* _Exercise_:
Return word for word the lines below, from the line with "Given: Select the red Texas bubble on map" up to and including the line with "pyautogui.click(x=779, y=377)".

* _Rows of pointing data_:
• • • •

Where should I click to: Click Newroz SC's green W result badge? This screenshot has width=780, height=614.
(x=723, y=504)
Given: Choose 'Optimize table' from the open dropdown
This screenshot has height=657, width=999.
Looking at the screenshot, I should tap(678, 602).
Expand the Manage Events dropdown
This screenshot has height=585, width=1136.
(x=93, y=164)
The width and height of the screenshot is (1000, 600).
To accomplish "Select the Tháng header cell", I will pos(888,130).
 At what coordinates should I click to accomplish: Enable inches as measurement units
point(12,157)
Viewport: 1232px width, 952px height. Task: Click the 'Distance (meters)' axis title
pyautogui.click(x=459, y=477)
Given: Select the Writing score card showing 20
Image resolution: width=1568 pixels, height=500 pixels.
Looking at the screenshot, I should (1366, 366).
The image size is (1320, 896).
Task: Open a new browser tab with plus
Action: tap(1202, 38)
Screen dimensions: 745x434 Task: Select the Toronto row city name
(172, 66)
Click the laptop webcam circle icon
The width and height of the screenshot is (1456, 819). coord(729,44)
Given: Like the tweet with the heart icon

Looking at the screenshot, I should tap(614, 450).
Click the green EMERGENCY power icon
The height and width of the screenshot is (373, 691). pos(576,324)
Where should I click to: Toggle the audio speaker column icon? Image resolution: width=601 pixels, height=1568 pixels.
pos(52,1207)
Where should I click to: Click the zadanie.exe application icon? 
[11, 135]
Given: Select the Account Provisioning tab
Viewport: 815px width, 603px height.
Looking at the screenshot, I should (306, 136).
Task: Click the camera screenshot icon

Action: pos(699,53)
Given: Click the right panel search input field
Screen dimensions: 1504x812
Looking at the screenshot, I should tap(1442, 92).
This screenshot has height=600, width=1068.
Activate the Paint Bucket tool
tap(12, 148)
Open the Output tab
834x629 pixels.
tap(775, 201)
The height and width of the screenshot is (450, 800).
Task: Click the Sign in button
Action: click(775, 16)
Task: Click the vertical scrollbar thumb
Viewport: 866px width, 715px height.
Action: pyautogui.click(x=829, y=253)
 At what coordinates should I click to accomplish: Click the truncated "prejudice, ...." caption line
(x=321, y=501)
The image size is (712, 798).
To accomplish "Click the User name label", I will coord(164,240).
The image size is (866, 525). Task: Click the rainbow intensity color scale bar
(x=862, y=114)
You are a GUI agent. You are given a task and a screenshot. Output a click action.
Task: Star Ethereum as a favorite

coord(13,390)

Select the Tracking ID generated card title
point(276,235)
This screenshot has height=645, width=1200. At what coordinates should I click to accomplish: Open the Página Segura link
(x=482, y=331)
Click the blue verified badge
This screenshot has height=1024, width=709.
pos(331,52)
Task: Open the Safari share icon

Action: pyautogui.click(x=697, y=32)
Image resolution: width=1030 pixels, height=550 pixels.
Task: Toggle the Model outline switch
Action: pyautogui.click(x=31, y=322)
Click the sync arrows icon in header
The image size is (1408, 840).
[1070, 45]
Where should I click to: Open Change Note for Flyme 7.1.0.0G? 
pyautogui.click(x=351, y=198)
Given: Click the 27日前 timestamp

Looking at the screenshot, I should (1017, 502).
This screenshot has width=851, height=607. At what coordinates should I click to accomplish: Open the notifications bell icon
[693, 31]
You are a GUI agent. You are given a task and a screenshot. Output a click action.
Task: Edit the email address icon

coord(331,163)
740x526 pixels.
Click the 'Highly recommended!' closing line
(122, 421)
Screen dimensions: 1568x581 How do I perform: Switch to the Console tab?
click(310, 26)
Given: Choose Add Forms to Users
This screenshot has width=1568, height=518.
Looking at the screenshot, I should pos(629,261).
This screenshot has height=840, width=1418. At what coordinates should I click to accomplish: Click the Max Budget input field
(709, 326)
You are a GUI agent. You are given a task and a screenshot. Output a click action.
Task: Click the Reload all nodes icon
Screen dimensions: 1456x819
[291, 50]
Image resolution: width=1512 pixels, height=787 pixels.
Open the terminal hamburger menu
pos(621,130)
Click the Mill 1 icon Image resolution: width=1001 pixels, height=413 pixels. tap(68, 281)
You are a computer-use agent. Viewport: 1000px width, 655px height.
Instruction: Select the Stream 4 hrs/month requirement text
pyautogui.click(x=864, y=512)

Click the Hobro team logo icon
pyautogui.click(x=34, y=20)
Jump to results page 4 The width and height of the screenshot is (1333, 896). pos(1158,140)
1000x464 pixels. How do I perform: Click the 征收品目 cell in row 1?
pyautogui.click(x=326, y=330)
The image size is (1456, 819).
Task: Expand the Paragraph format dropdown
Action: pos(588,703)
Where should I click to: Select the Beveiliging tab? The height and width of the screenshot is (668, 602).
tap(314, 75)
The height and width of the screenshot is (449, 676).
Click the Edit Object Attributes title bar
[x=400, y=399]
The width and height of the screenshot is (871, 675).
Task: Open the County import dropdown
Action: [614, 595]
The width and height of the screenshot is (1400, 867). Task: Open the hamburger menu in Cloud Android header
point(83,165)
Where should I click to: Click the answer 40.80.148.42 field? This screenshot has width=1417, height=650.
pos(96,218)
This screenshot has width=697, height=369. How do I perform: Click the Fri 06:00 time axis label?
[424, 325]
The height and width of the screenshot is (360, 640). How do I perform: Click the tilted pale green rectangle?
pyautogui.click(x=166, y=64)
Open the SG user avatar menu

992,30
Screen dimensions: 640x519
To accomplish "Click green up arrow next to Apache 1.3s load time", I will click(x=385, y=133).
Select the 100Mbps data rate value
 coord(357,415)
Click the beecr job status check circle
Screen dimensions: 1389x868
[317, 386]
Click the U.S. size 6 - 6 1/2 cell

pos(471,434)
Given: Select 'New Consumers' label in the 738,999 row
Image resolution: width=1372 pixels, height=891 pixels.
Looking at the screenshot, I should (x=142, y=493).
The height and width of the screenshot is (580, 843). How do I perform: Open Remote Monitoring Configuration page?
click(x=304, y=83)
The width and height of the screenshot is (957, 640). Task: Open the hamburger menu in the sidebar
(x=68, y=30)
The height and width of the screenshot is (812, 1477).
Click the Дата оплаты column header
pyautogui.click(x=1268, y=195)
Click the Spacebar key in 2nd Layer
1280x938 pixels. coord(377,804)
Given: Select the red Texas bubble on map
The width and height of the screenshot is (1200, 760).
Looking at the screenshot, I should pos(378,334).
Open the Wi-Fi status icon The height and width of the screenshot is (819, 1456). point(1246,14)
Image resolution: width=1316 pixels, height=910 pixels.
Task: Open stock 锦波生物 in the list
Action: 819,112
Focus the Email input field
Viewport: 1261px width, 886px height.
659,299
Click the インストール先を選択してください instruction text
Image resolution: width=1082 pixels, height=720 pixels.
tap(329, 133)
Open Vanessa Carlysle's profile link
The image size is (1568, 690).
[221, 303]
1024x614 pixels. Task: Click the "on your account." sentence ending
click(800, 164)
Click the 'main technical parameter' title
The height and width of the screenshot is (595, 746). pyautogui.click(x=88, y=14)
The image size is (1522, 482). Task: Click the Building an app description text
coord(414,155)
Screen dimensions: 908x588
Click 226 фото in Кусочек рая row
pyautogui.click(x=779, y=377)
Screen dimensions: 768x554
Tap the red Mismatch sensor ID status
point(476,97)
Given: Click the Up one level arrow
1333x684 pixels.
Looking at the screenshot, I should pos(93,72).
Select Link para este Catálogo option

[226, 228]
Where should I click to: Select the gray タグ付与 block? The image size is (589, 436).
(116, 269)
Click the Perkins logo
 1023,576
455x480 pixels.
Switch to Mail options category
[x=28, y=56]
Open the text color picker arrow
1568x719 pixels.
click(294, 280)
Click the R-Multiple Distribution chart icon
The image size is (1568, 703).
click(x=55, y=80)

• • • •

* _Right answer_:
Given: Select the red Texas bubble on map
The width and height of the screenshot is (1200, 760).
Looking at the screenshot, I should pos(378,334).
Open the Wi-Fi status icon The height and width of the screenshot is (819, 1456). point(1246,14)
Image resolution: width=1316 pixels, height=910 pixels.
Task: Open stock 锦波生物 in the list
Action: 819,112
Focus the Email input field
Viewport: 1261px width, 886px height.
659,299
Click the インストール先を選択してください instruction text
Image resolution: width=1082 pixels, height=720 pixels.
tap(329, 133)
Open Vanessa Carlysle's profile link
The image size is (1568, 690).
[221, 303]
1024x614 pixels. Task: Click the "on your account." sentence ending
click(800, 164)
Click the 'main technical parameter' title
The height and width of the screenshot is (595, 746). pyautogui.click(x=88, y=14)
The image size is (1522, 482). Task: Click the Building an app description text
coord(414,155)
Screen dimensions: 908x588
Click 226 фото in Кусочек рая row
pyautogui.click(x=779, y=377)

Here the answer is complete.